::: TEXT SECTION
RuntimeError – If called after a mesh has been created (units are locked)

Notes

This method creates a Pint-native registry with model-specific constants using the _constants pattern for optimal numerical conditioning.

The default behavior (nondimensional_scaling=True) ensures user-facing values in physical units, solver operations in well-conditioned non-dimensional [0-1] space, and automatic conversions.

get_reference_quantities()

Get the reference quantities for this model.

property fundamental_scales

Access the derived fundamental scales for dimensional analysis.

Returns the canonical fundamental scaling quantities [L], [M], [T], [θ] that were automatically derived from the reference quantities via dimensional analysis. These scales are used throughout the system for automatic non-dimensionalization.
::::::
::: RECORD SET
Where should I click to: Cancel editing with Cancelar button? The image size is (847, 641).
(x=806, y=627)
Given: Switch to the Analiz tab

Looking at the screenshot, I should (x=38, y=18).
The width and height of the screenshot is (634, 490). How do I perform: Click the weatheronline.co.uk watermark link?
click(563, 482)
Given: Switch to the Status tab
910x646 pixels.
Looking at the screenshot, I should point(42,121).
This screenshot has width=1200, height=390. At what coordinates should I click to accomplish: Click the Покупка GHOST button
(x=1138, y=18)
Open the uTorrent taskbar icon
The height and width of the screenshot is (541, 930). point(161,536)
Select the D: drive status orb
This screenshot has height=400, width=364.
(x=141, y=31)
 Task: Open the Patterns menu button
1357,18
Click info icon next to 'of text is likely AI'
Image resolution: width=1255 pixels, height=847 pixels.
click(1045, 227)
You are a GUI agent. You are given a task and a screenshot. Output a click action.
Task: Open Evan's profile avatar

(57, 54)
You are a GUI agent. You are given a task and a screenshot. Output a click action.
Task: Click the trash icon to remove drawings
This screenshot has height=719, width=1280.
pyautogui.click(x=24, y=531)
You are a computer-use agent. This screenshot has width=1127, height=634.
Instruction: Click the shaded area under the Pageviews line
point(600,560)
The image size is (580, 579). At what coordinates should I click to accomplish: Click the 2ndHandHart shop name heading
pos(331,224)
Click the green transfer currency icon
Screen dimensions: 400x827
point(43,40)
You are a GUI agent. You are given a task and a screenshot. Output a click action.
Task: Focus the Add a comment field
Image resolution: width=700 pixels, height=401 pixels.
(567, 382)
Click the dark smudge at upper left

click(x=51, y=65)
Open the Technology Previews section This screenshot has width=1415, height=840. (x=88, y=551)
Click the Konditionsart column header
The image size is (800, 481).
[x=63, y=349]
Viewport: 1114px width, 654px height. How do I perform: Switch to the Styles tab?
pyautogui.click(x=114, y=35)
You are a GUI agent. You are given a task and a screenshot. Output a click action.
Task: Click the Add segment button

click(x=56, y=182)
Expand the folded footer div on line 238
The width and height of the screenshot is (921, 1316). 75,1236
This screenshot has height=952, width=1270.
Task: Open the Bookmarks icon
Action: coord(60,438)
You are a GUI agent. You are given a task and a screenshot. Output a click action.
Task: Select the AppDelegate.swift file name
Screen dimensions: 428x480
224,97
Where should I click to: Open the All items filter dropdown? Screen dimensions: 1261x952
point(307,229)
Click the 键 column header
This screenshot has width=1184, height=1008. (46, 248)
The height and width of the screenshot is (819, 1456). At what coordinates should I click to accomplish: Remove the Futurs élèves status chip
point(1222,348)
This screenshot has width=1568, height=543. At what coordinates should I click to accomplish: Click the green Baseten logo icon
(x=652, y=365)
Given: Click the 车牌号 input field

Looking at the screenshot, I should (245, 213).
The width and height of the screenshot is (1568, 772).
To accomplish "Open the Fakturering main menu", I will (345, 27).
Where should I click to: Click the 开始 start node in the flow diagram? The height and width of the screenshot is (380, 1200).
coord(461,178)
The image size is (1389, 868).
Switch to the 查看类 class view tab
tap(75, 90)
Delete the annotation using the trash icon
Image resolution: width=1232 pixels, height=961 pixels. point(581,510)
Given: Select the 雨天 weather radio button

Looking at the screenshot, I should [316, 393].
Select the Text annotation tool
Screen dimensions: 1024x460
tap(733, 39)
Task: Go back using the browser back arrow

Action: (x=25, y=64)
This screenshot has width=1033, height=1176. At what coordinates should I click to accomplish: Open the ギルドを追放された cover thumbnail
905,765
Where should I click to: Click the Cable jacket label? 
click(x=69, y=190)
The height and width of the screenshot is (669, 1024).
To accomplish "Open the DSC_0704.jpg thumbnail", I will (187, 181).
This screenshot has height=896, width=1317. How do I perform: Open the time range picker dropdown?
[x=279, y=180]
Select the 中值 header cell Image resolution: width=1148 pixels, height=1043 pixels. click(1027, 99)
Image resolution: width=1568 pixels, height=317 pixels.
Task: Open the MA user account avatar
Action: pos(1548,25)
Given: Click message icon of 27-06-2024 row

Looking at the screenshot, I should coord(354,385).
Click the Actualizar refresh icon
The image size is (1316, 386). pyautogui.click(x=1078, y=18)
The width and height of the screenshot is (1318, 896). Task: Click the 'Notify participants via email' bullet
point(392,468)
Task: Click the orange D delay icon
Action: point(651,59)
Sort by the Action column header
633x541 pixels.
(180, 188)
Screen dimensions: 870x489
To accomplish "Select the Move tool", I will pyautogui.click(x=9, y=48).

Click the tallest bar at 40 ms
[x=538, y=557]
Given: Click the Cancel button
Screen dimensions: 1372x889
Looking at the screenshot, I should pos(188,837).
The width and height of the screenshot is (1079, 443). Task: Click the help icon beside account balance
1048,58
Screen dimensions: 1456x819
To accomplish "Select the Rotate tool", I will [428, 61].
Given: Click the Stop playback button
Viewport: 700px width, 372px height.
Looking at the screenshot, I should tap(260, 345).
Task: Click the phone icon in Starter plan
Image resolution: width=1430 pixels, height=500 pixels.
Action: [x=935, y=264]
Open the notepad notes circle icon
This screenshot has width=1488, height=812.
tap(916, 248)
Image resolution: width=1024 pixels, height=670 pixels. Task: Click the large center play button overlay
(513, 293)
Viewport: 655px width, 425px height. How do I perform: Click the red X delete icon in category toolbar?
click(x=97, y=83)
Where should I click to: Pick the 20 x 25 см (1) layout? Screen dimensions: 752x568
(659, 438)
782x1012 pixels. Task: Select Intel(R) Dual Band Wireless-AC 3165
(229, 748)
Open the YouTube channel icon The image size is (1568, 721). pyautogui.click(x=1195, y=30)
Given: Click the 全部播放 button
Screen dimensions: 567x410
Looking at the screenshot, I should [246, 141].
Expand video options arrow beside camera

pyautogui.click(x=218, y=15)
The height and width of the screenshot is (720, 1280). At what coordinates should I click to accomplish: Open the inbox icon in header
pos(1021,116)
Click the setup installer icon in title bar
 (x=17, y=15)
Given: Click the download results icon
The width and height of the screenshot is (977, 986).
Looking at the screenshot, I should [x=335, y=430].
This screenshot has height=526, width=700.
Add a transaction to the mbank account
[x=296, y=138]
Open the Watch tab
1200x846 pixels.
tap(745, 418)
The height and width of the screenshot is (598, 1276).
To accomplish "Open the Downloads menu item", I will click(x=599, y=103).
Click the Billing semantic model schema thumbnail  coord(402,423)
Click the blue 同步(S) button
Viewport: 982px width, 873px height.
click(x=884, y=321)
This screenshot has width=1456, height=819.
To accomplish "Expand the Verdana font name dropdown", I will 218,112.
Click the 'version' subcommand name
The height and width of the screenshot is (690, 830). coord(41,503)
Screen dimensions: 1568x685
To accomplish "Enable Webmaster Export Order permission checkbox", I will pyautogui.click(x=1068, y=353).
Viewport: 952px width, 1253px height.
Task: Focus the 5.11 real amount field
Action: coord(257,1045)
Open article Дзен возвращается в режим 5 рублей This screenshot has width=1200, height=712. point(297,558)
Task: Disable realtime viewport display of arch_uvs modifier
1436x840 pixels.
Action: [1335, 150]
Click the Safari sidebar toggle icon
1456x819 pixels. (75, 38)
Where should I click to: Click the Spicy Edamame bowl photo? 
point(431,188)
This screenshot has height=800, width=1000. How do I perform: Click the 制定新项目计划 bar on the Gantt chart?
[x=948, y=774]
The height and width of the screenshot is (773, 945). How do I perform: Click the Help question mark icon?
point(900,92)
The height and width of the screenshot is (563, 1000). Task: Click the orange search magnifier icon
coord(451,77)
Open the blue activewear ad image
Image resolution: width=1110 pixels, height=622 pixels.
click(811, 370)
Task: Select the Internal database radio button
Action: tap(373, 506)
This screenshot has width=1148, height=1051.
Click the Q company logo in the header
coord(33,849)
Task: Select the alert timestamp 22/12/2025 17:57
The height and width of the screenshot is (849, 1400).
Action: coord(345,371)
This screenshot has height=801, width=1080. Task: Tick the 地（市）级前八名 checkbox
::::::
Please copy the documentation excerpt on model units word for word from "This method creates" to "for this model.". The entries have no connection to the documentation excerpt on model units.

This method creates a Pint-native registry with model-specific constants using the _constants pattern for optimal numerical conditioning.

The default behavior (nondimensional_scaling=True) ensures user-facing values in physical units, solver operations in well-conditioned non-dimensional [0-1] space, and automatic conversions.

get_reference_quantities()

Get the reference quantities for this model.